Orbital characteristics
- Epoch 31 July 2016 (JD 2457600.5)
- Uncertainty parameter 0
- Observation arc: 100.87 yr (36843 d)
- Aphelion: 2.93884 AU (439.644 Gm)
- Perihelion: 1.73612 AU (259.720 Gm)
- Semi-major axis: 2.33748 AU (349.682 Gm)
- Eccentricity: 0.25727
- Orbital period (sidereal): 3.57 yr (1305.3 d)
- Mean anomaly: 171.767°
- Mean motion: 0° 16^{m} 32.851^{s} / day
- Inclination: 22.3321°
- Longitude of ascending node: 10.4972°
- Argument of perihelion: 105.068°

Physical characteristics
- Dimensions: 9.822 km
- Synodic rotation period: 13.807 h (0.5753 d)
- Geometric albedo: 0.314
- Absolute magnitude (H): 11.9

= 290 Bruna =

Main-belt asteroid

290 Bruna is a main belt asteroid that was discovered on 20 March 1890 by Johann Palisa, an Austrian astronomer at the Vienna Observatory.
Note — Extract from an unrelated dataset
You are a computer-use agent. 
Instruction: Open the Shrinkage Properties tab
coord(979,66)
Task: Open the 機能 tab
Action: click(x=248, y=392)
Photometric observations of this asteroid at the Organ Mesa Observatory in Las Cruces, New Mexico, during 2008 gave a light curve with a period of 13.807 ± 0.001 hours and a brightness variation of 0.54 ± 0.04 in magnitude. Changes in the brightness of the minimum with phase angle is attributed to changes in the shadows across surface features.

It was named by Hofrath August Bielsa for Brünn, now Brno, Czech Republic, Bielsa's home town.